## Problem description
Count the lines below that contain the string "menu" and give only the number.

**** Dataset records ****

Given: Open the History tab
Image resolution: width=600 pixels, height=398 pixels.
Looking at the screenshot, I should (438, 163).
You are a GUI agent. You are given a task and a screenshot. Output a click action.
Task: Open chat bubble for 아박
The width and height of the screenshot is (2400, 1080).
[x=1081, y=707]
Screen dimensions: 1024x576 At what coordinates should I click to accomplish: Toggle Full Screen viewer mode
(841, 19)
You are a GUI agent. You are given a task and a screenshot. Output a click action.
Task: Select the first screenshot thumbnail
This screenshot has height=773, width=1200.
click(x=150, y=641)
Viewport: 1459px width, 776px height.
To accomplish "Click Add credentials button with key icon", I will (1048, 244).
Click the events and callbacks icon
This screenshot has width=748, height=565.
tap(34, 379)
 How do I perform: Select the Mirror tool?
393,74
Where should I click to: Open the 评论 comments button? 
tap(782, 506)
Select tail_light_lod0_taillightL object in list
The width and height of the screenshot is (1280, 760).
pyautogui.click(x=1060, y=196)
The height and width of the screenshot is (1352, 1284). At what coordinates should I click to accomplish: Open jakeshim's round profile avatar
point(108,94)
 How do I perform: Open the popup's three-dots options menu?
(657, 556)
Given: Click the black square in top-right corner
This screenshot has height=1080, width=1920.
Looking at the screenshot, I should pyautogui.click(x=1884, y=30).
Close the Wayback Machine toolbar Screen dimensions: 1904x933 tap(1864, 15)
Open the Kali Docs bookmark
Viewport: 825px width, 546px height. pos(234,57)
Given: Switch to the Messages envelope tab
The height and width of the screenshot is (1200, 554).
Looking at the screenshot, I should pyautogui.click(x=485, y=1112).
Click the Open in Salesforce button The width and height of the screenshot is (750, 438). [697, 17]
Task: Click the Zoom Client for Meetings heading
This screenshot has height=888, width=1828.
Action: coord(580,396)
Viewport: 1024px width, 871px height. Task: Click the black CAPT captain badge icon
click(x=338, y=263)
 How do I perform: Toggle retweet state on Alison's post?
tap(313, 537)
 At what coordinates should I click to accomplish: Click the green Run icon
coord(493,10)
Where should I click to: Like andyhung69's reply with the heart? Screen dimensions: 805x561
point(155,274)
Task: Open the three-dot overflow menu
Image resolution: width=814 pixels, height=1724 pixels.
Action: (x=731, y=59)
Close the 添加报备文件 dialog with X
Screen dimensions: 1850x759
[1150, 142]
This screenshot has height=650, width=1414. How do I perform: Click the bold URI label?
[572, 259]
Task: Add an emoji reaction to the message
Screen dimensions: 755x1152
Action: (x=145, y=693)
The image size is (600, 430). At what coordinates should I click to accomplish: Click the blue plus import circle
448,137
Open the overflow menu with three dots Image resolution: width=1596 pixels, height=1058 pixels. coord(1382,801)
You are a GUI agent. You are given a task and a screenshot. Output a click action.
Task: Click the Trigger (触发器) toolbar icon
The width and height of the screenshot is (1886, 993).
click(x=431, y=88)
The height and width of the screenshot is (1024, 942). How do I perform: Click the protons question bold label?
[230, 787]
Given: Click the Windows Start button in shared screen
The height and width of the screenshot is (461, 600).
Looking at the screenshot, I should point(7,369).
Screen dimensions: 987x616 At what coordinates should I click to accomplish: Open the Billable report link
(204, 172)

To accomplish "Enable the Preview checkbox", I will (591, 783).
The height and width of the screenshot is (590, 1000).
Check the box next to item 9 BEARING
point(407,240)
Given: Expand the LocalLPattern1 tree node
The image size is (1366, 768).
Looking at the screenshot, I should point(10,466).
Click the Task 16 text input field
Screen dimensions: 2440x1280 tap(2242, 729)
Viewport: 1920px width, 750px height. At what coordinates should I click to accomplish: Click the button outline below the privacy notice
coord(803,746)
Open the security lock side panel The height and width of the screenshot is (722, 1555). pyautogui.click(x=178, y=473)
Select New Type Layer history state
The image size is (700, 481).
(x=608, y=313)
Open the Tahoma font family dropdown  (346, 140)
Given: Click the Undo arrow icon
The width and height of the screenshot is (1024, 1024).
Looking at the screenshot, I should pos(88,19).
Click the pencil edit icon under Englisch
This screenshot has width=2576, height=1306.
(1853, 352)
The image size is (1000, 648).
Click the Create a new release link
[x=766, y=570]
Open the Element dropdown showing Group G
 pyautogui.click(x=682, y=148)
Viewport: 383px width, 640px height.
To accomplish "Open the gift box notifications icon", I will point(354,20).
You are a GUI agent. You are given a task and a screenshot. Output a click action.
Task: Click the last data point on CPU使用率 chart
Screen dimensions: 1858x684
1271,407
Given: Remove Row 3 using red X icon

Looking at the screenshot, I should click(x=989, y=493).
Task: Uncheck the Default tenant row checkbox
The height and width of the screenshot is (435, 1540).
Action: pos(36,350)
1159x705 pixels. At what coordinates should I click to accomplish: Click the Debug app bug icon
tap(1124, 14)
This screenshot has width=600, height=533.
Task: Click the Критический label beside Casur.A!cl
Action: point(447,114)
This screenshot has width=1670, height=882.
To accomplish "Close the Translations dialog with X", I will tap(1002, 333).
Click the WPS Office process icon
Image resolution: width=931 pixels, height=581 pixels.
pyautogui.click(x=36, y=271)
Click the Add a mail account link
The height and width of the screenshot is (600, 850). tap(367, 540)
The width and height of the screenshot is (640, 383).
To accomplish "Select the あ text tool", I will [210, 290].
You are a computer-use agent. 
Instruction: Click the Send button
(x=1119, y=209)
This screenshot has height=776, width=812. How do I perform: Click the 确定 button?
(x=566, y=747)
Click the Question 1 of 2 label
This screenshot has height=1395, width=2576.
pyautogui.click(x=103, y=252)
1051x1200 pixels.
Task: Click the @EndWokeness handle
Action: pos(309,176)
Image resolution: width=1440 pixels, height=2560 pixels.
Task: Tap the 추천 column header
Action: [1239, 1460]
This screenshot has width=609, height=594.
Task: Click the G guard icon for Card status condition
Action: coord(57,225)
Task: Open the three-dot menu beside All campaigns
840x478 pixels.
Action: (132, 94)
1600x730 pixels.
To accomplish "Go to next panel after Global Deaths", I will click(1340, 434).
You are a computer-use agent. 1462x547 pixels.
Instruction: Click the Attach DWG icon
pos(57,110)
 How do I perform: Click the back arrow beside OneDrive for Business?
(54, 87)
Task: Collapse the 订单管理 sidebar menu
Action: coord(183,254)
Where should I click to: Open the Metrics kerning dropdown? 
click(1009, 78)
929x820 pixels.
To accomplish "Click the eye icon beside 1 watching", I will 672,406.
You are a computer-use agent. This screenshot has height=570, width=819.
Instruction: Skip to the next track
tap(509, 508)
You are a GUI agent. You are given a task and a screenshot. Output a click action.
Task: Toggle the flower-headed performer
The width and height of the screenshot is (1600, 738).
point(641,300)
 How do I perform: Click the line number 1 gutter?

****

## Complete answer
5